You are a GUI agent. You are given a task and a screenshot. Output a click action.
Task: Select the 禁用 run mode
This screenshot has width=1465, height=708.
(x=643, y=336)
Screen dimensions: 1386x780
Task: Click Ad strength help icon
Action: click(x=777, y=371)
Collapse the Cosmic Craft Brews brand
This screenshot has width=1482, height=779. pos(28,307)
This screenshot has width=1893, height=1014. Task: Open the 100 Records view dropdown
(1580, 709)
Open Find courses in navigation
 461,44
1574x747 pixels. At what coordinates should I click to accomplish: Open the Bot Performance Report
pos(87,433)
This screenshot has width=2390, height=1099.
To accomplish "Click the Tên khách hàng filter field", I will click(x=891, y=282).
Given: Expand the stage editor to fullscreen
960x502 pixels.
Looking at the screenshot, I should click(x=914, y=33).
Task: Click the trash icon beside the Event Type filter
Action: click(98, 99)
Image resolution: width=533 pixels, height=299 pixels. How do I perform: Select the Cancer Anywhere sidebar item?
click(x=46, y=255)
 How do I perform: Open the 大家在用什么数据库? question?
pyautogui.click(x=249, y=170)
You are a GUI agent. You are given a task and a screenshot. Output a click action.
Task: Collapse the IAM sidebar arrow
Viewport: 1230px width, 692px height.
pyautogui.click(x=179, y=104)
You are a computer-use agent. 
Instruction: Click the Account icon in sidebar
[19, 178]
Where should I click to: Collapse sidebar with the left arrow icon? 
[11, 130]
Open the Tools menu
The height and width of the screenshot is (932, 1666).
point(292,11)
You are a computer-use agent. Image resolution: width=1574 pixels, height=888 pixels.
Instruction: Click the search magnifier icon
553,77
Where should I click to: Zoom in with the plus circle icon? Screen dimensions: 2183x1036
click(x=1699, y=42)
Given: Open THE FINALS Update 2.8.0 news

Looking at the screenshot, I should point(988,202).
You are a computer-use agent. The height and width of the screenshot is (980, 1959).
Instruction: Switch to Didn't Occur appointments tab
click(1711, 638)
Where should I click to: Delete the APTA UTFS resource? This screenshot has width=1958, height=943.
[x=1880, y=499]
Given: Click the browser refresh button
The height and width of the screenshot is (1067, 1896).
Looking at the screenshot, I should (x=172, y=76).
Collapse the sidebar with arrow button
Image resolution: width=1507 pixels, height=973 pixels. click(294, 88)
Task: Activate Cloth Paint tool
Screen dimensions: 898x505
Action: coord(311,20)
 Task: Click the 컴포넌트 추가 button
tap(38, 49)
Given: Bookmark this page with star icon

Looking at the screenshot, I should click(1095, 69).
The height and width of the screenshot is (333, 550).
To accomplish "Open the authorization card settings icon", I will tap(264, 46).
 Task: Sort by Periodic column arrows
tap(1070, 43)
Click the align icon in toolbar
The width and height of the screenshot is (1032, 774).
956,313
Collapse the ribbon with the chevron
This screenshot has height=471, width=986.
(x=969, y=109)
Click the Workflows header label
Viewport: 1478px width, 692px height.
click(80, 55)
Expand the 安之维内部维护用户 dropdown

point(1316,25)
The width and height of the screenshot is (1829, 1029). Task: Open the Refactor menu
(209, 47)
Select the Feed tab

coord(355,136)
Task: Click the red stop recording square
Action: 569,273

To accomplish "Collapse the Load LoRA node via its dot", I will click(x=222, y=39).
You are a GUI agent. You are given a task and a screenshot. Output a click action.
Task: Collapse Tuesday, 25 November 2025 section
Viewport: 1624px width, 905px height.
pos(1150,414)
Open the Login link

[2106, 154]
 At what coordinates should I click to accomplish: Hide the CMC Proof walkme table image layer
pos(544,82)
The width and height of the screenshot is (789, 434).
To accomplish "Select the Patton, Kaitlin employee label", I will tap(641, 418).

------------------------------

# The task
Scan the lines above for "Where should I click to: Delete" and for "The height and width of the screenshot is (333, 550).". Repeat exactly the line holding each of them and every line in between.

# Task answer
Where should I click to: Delete the APTA UTFS resource? This screenshot has width=1958, height=943.
[x=1880, y=499]
Given: Click the browser refresh button
The height and width of the screenshot is (1067, 1896).
Looking at the screenshot, I should (x=172, y=76).
Collapse the sidebar with arrow button
Image resolution: width=1507 pixels, height=973 pixels. click(294, 88)
Task: Activate Cloth Paint tool
Screen dimensions: 898x505
Action: coord(311,20)
 Task: Click the 컴포넌트 추가 button
tap(38, 49)
Given: Bookmark this page with star icon

Looking at the screenshot, I should click(1095, 69).
The height and width of the screenshot is (333, 550).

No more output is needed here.